# start of PASSAGE TO READ

February 4, 2013
Florida Court of Appeal held that Loan Servicer Defendant was the Proper Holder of Promissory Note and Mortgage, and Granted Summary Judgment
In Riggs v. Aurora Loan Services, LLC, 36 So. 3d 932 (Fla. Dist. Ct. App. 2010), the District Court of Appeal of Florida, Fourth District, held that Aurora Loan Services, LLC, was the lawful holder of a promissory note and affirmed the Circuit Court’s decision granting Aurora’s motion for summary judgment.
Riggs, the borrower/homeowner, objected to Aurora’s foreclosure action on the grounds that Aurora’s promissory note had a blank indorsement and thus failed to conclusively establish that Aurora was the lawful owner and holder of the note. The Court disagreed.
Aurora possessed the original note which was indorsed in blank and signed as required. The Court noted that because the indorsement was a blank indorsement, the note was payable to bearer and could be negotiated by transfer of possession alone. The Court then held that Aurora was the holder of the note, and was entitled to enforce it, because the note was negotiated by its transfer of possession. The Court also found no authentication issue since Riggs never challenged the authenticity of the signature at issue in his pleadings, and because the promissory note was self-authenticating. Thus, because Aurora offered supporting affidavits and the original note with a blank indorsement, the Court held that Aurora was the proper holder of the note and mortgage.
February 4, 2013 | Permalink | No Comments
February 1, 2013
United States District Court in Florida Denies Plaintiff’s Motion to Remand Case to State Court
In Diversified Mortg., Inc. v. Merscorp, Inc., 809-CV-2497-T-33EAJ, 2010 WL 1793632 (M.D. Fla. May 5, 2010) the United States District Court, in the Middle District of Florida, denied Diversified Mortgage Inc.’s motion to remand its case to state court. MERS originally removed its case to federal court alleging complete diversity of citizenship between the parties and an amount in controversy above $75,000. Diversified filed the motion to remand the case claiming that the amount in controversy “ha[d] not been met.” Diversified argued that it did not request monetary damages but instead sought declaratory and injunctive relief. The Court noted, however, that “for equitable claims such as ones for declaratory or injunctive relief, the amount in controversy is determined by the object of the litigation that will flow to Diversified, not the damages.” Thus, because Diversified sought declaration as to whether it had any ownership in 65-135 mortgage loans, the amount in controversy would be determined from the monetary value of the benefit the Court declared Diversified had in the mortgages at issue.

# end of PASSAGE TO READ

### TASKS FOR THIS EXERCISE
A - Answer these questions using the Florida case summaries:
(i) Which court decided Riggs v. Aurora Loan Services, LLC?
(ii) According to the court in that case, why was the note payable to bearer?
(iii) What amount in controversy did MERS allege when it removed the case to federal court?
B - Translate this sentence from the Florida case summaries into Spanish: "Diversified argued that it did not request monetary damages but instead sought declaratory and injunctive relief."
C - Rewrite the paragraph of the Florida case summaries that begins "Aurora possessed the original note" as a bulleted list that keeps its main facts.

# start of EXCERPTED RECORDS

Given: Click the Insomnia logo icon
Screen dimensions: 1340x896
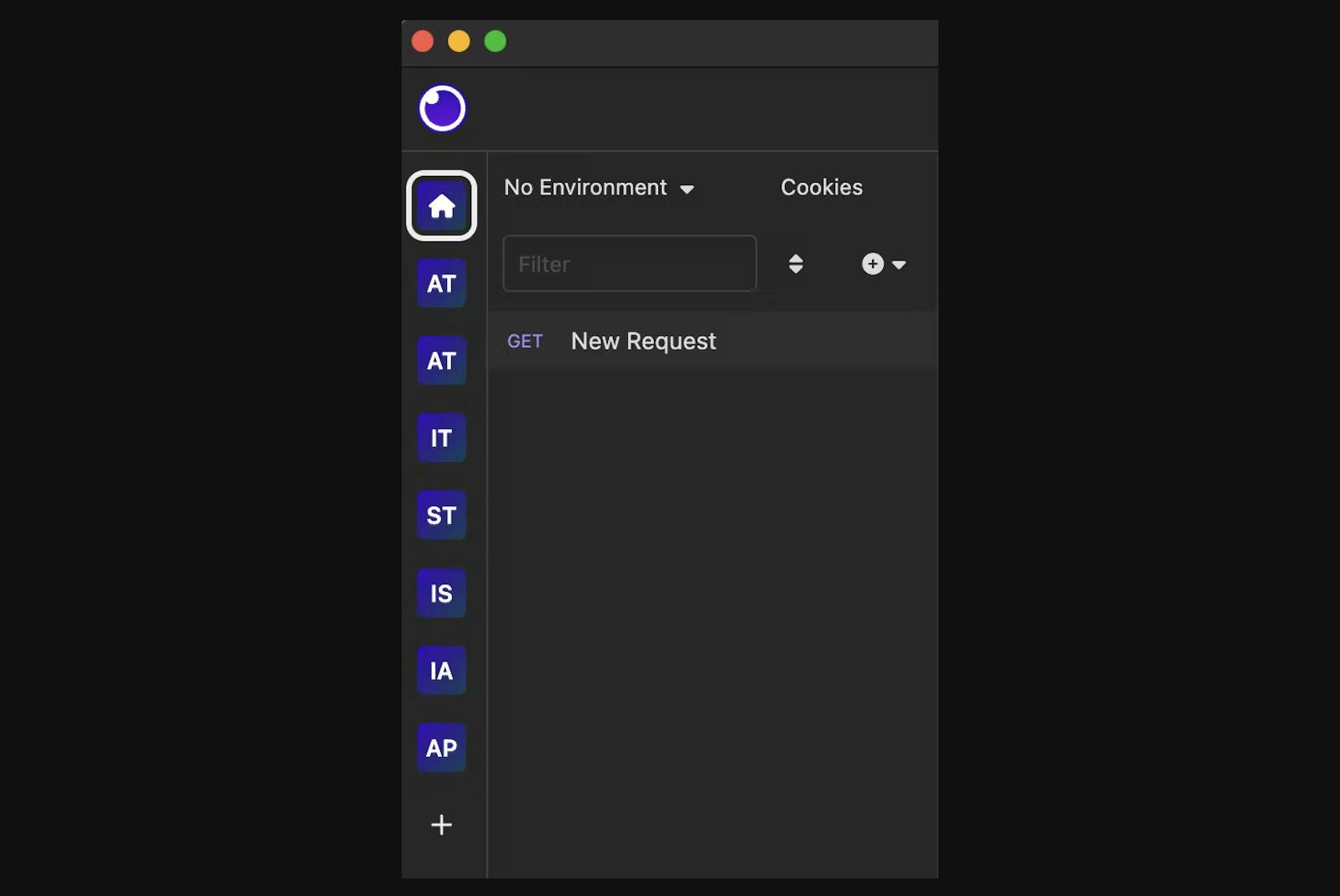Looking at the screenshot, I should pyautogui.click(x=442, y=108).
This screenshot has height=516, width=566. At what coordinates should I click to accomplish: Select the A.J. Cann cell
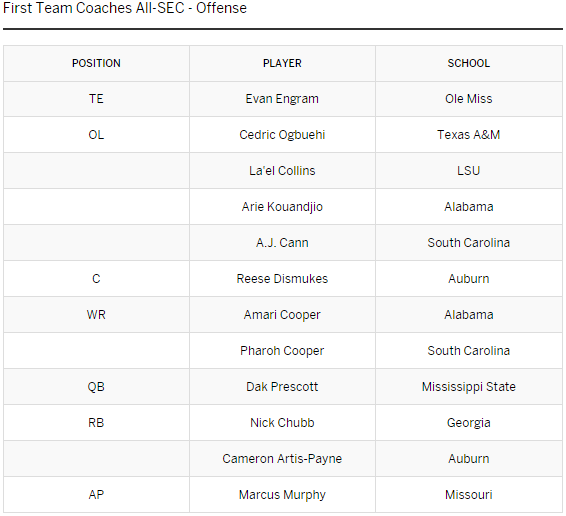(x=282, y=243)
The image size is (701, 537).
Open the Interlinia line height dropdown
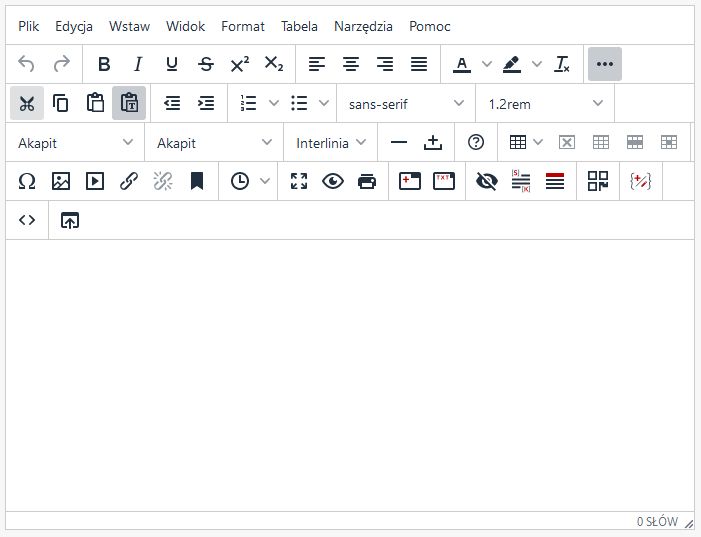(331, 143)
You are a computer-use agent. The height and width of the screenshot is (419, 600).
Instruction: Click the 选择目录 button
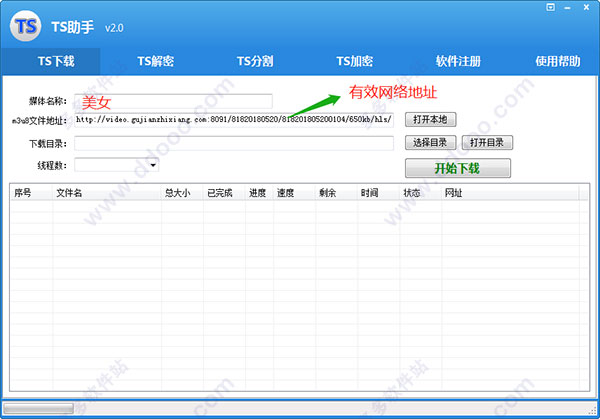pyautogui.click(x=430, y=143)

# end of EXCERPTED RECORDS

### SOLUTIONS TO THE EXERCISE
A -
(i) The District Court of Appeal of Florida, Fourth District.
(ii) Because the indorsement was a blank indorsement.
(iii) An amount above $75,000.

B - Diversified argumentó que no solicitaba daños monetarios, sino que buscaba una reparación declarativa y cautelar.

C -
- Aurora possessed the original note, which was indorsed in blank and signed as required.
- Because of the blank indorsement, the note was payable to bearer and could be negotiated by transfer of possession alone.
- The note was negotiated by transfer of possession, so Aurora was its holder and was entitled to enforce it.
- There was no authentication issue: Riggs never challenged the signature's authenticity in his pleadings, and the note was self-authenticating.
- Aurora offered supporting affidavits and the original note with a blank indorsement, so the Court held that Aurora was the proper holder of the note and mortgage.